# [Given text]
A major theme this year, as in previous years, was on Voice of the Customer applications. That is to be expected, in some ways, because it is still a hot application area and most of the vendors at the conference (including Attensity, Clarabridge, Lexalytics, SAS, and SPSS) focus on it in one form or another. This year, there was a lot of discussion about using social media for text analytics and VoC kinds of applications. Social media meaning blogs, twitter, and even social networks. The issue of sentiment analysis was discussed at length since it is a hard problem. Sarcasm, irony, the element of surprise, and dealing with sentiment at the feature level were all discussed. I was glad to hear it, because it is very important. SAS also made an announcement about some of its new features around sentiment analysis. I'll blog about that in a few days.
Although there was a heavy focus on the VoC type applications, we did hear from Ernst & Young on fraud applications. This was interesting because it showed how human expertise, in terms of understanding certain phrases that might appear in fraud, might be used to help automate fraud detection. Biogen Inc also presented on its use of text analytics in life sciences and biomedical research. We also heard what Monster and Facebook are doing with text analytics, which was quite interesting. I would have liked to hear more about what is happening with text analytics in media and publishing and e-Discovery. It would have also been useful to hear more about how text analytics is being incorporated into a broader range of applications. I'm seeing (and Sue Feldman, from IDC, noted this too) a large number of services springing up that use text analytics. This spans everything from new product innovation to providing real time insight to traders. As these services, along with the SaaS model, continue to explode, it would be useful to hear more about them next year.
Other observations
Here are some other observations on topics that I found interesting.
I think anyone who attended the conference would agree that text analytics has definitely hit the main stream.

(Data records)
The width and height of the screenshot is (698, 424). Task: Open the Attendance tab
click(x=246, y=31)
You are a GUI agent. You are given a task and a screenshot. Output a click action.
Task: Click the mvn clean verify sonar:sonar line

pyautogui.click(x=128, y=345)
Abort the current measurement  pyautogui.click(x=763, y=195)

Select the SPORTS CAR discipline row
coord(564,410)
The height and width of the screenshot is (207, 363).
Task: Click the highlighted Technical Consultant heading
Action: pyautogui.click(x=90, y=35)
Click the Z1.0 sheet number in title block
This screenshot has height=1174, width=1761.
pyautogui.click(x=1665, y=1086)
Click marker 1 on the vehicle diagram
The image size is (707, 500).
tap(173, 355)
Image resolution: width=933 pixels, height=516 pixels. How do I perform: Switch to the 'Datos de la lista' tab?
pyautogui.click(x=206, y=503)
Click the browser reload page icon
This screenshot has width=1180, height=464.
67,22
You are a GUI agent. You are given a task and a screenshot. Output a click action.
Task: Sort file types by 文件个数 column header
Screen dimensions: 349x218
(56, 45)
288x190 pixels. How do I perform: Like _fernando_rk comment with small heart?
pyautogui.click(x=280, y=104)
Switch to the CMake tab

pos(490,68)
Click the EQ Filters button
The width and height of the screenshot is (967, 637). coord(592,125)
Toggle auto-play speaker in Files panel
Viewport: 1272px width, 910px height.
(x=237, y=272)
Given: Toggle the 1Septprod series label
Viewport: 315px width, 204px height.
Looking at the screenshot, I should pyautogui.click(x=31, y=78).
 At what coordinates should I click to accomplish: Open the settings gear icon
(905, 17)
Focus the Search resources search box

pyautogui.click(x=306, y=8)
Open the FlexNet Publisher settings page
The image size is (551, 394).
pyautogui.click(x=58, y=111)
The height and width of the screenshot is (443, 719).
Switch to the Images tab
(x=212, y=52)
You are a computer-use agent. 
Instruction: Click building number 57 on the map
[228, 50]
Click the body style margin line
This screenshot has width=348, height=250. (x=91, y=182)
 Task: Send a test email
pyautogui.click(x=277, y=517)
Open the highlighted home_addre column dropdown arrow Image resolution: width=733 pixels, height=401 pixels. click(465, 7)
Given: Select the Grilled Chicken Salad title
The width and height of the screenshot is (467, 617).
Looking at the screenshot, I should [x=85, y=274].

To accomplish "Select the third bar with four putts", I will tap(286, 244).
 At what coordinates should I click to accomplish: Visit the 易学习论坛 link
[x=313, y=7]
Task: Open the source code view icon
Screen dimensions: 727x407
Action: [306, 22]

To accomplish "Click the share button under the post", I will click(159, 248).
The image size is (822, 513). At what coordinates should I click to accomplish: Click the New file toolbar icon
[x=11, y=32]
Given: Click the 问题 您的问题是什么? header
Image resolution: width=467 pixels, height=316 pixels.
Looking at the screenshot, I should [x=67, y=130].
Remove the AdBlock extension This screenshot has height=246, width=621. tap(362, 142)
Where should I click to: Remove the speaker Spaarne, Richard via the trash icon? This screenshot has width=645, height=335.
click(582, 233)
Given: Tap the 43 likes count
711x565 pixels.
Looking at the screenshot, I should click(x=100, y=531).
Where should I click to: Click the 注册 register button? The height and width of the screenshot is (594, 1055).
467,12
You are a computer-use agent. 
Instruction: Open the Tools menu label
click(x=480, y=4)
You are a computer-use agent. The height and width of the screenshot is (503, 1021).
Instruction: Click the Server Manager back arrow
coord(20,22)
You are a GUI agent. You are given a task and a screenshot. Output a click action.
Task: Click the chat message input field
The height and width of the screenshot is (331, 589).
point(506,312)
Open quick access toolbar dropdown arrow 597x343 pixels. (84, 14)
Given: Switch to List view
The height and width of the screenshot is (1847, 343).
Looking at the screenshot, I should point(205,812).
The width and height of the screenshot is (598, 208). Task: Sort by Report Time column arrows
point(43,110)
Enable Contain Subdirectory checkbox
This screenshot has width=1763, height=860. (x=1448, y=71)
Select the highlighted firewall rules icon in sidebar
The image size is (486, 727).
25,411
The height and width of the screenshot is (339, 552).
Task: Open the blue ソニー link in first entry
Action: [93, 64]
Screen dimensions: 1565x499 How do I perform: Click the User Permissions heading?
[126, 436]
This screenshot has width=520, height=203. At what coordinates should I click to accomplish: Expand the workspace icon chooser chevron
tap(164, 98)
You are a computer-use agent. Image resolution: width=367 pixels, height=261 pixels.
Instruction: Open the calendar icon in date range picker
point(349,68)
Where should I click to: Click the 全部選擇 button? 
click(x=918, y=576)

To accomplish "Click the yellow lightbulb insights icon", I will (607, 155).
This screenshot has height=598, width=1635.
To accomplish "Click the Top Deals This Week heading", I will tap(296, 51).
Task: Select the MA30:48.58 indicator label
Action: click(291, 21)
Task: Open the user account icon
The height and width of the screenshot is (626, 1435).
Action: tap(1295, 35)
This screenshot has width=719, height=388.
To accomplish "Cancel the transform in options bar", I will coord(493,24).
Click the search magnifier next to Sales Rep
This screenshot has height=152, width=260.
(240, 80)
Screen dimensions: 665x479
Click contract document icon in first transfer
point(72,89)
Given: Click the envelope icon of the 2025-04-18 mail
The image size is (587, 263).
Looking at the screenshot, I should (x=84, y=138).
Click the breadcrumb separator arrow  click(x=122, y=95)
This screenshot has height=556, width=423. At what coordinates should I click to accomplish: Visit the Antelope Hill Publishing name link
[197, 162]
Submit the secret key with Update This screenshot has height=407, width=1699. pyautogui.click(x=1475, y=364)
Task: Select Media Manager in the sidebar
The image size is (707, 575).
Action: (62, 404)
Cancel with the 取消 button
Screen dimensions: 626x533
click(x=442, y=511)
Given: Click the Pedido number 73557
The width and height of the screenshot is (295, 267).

# [Task set]
**1.** From the conference write-up, list the vendors named in parentheses as being at the conference and focusing on Voice of the Customer applications.
**2.** Retype the part of the conference write-up starting at "A major theme" and ending at "a few days.".

# [Solutions to each task]
**1.** Attensity, Clarabridge, Lexalytics, SAS, SPSS

**2.**
A major theme this year, as in previous years, was on Voice of the Customer applications. That is to be expected, in some ways, because it is still a hot application area and most of the vendors at the conference (including Attensity, Clarabridge, Lexalytics, SAS, and SPSS) focus on it in one form or another. This year, there was a lot of discussion about using social media for text analytics and VoC kinds of applications. Social media meaning blogs, twitter, and even social networks. The issue of sentiment analysis was discussed at length since it is a hard problem. Sarcasm, irony, the element of surprise, and dealing with sentiment at the feature level were all discussed. I was glad to hear it, because it is very important. SAS also made an announcement about some of its new features around sentiment analysis. I'll blog about that in a few days.